Mais cette volonté d’agir est-elle sélective ? Des analyses menées par l’ONG suisse Public Eye sur une centaine de céréales pour enfants du géant de l’agroalimentaire Nestlé, vendues dans vingt pays africains, et dont les résultats ont été publiés ce 18 novembre, ont révélé que plus de 90 % des produits de la marque Cerelac destinés aux bébés âgés de six mois et plus en Afrique ont une teneur élevée en sucre. Selon les résultats de l’enquête, la teneur moyenne en sucre est de 5,5 grammes par portion, soit l’équivalent d’un carré et demi de sucre, explique l’organisation. Ce taux est de 50 % plus élevé que la moyenne détectée lors d’une première investigation effectuée en avril 2024, portant principalement sur les produits vendus en Asie et en Amérique latine.
La première entreprise d’agroalimentaire dans le monde, selon Forbes, a affirmé que les taux de tous les types de sucres ajoutés dans ses céréales pour nourrissons étaient bien inférieurs à ceux fixés par l'organisme international de normalisation alimentaire, le Codex Alimentarius.
« Il est trompeur et scientifiquement inexact de qualifier les sucres provenant des céréales et naturellement présents dans les fruits de sucres raffinés ajoutés aux produits », a déclaré un porte-parole de Nestlé, qui a ajouté : « Si nous excluons les sucres provenant d'ingrédients tels que le lait, les céréales et les fruits, nos céréales pour nourrissons Cerelac ne contiennent pas les niveaux de sucres raffinés ajoutés mentionnés dans le rapport ».
Le Réseau international d'action pour l'alimentation infantile (IBFAN) et 19 organisations de la société civile de 13 pays africains, dont le Maroc, le Nigeria et l'Afrique du Sud, ont exhorté le directeur général de Nestlé, Philipp Navratil, dans une lettre ouverte ce 17 novembre, à mettre un terme à ce qu'ils qualifient de politique de deux poids deux mesures en matière de sucres ajoutés dans les aliments pour bébés vendus en Afrique.
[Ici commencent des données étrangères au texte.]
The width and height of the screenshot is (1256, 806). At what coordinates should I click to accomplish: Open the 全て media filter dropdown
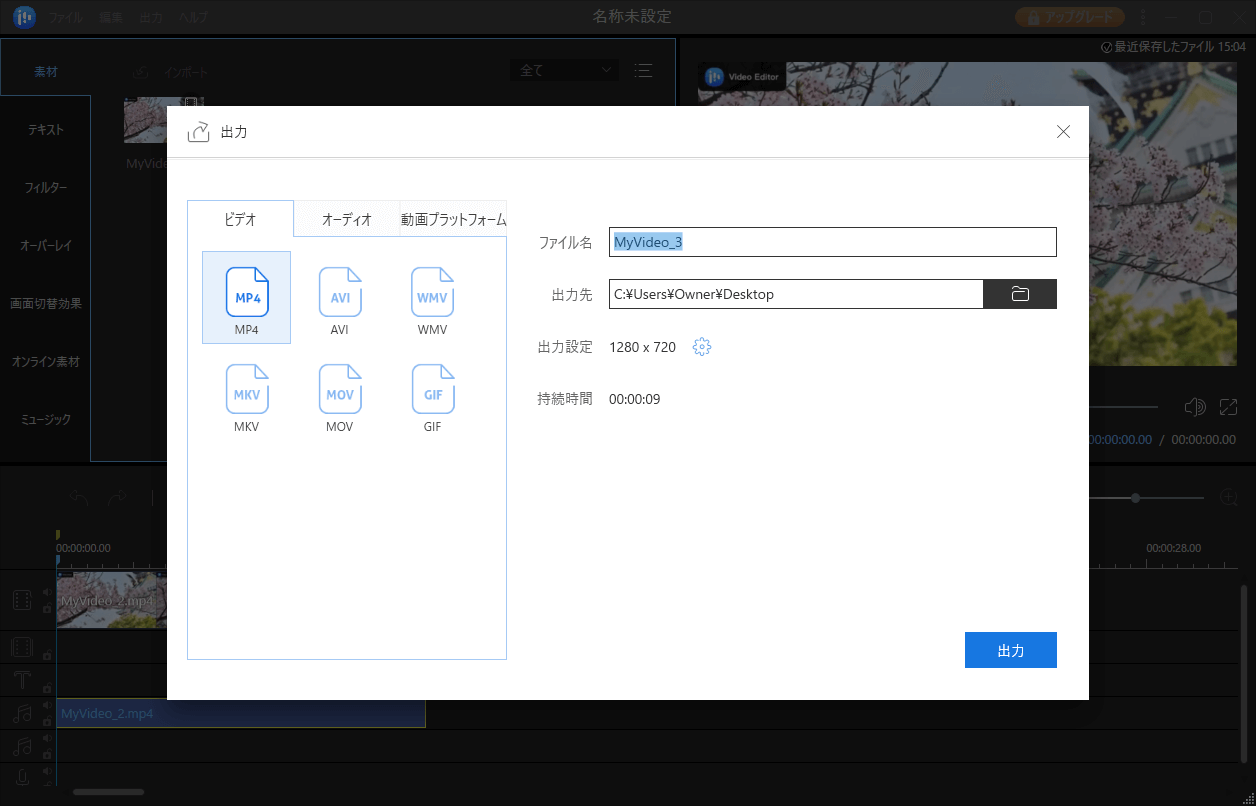coord(564,70)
« Tous les bébés ont le même droit à une alimentation saine – quelles que soient leur nationalité ou la couleur de leur peau », dénoncent les organisations africaines.
En avril 2024, Public Eye a rapporté que Nestlé ajoutait du sucre à ses aliments pour bébés vendus dans les pays à faible revenu, dont l’Inde, mais pas sur les marchés européens, ce qui a conduit à une enquête de l’autorité indienne de régulation alimentaire.
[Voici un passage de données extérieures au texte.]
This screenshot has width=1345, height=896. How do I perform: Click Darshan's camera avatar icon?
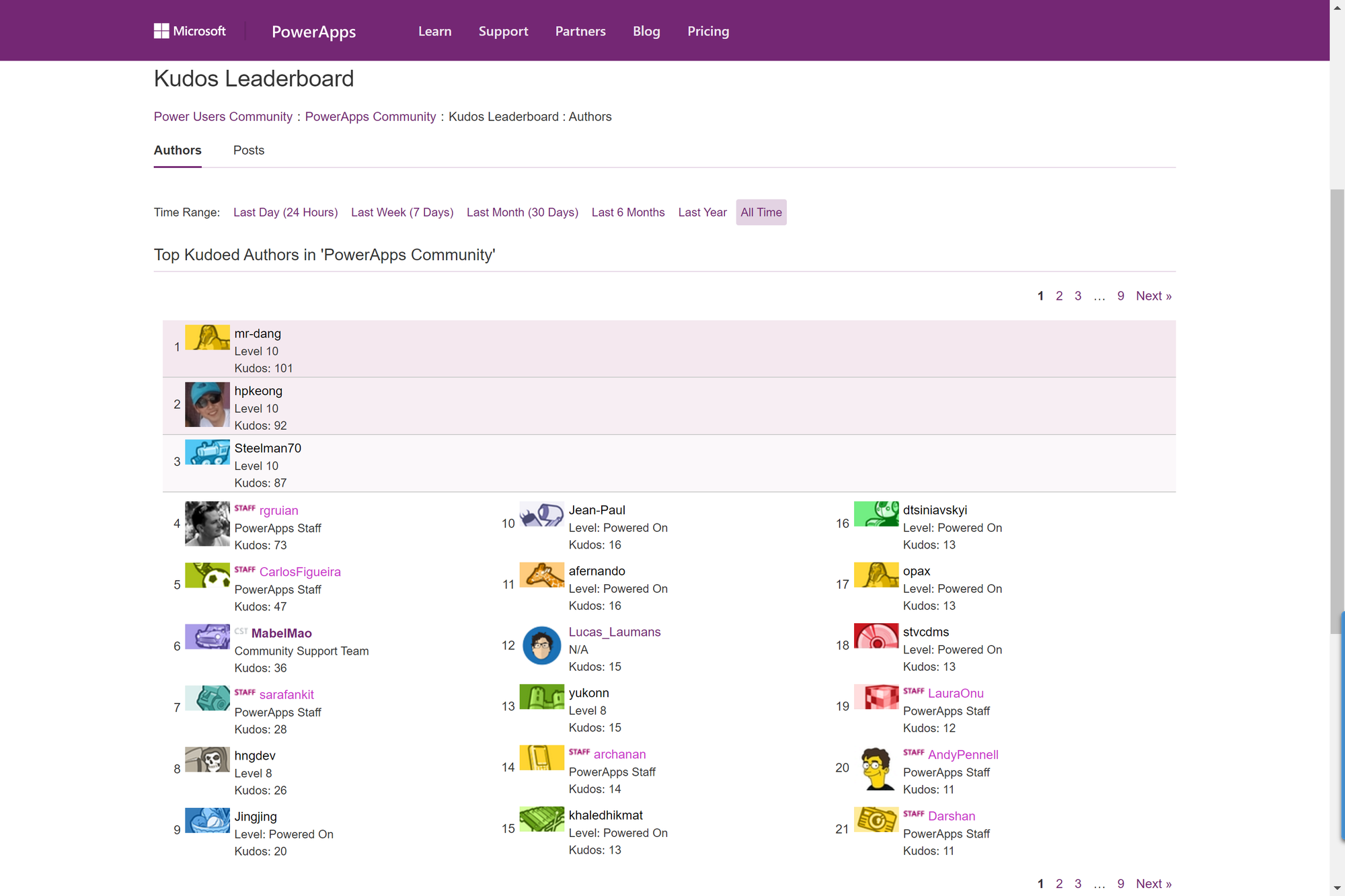point(876,820)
Le rapport de mardi réitère cette affirmation, en se concentrant sur l’Afrique.
L’OMS avertit depuis des décennies qu’une exposition précoce au sucre peut créer une préférence durable pour les aliments sucrés et représente un facteur de risque majeur d’obésité. Celle-ci progresse à un rythme alarmant sur le continent africain, provoquant une explosion du diabète, de l’hypertension et des maladies cardiovasculaires.
L’obésité infantile en Afrique est également une préoccupation croissante, le nombre d’enfants de moins de cinq ans en surpoids ayant presque doublé depuis 1990. La plupart des pays africains sont aujourd’hui confrontés à un « double fardeau » de malnutrition, où le retard de croissance, l’insuffisance pondérale et l’obésité coexistent.
L'obésité impose déjà des coûts importants aux systèmes de santé et à l'économie africains. Si les tendances actuelles se poursuivent, elle pourrait augmenter de plus de 250 % sur le continent africain d'ici 2050, avec un adulte sur deux qui serait en surpoids ou obèse.
Nestlé est bien consciente de ces risques, comme en témoignent les conseils qu’elle prodigue sur un site internet destiné aux parents en Afrique du Sud. « Les enfants peuvent s'habituer aux aliments sucrés », écrit Nestlé. « Une consommation élevée de sucre entraîne des risques à court et à long terme ». Elle conclut : « Il est donc préférable de limiter la consommation de tous les sucres ajoutés ».
Pourtant, Nestlé continue d’ajouter plus de sucre dans les produits pour nourrissons vendus en Afrique.